Yapılacak İş -> Aşağıdaki yazıya göre dış borçlanmaya çıkan Hazine'nin tahvillerine ne kadar talep geldi?

Tekil Mesaj gösterimi
Alt 03-16-2010, 11:39   #225
Kullanıcı Adı
Şuayip
Standart
Peki şimdi ne olacak? Kötü senaryo yazanlar öncelikle piyasalarda her dalgalanma olduğunda akıllarına para fonunu getirecekler. Kriz tellalları, 'IMF ile anlaşmış olsaydı bunlar başımıza gelmezdi, bakın görürsünüz dolar 3 TL'ye çıkacak' eleştirilerini dillendirecek.
İyi senaryoda ise önümüzdeki dönem yaz tatili; turizm gelirlerindeki artış beklentisi döviz ihtiyacının bir kısmını karşılayacak gibi görünüyor. Bu da borç servisinde Hazine ve bankaları rahatlatacak. Kötü senaryo gerçekleşse bile bedelli askerlik kararı alınarak kaynak sağlanabilir.
'Anlaşma yapılmış olsaydı ne olacaktı?' sorusunun cevabını vermek gerekirse; en önemlisi düşük maliyetle kredi alabilecektik. 'Stand-by imzalamamak aleyhimize mi oldu?' sorusunun cevabı geçen hafta test edildi. Dış borçlanmaya çıkan Hazine'nin tahvillerine 5 kat talep geldi.

Kayıtlı Bilgiler ->
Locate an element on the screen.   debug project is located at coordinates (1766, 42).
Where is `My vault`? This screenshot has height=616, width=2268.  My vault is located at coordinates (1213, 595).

Cevap -> Hazine'nin tahvillerine 5 kat talep geldi.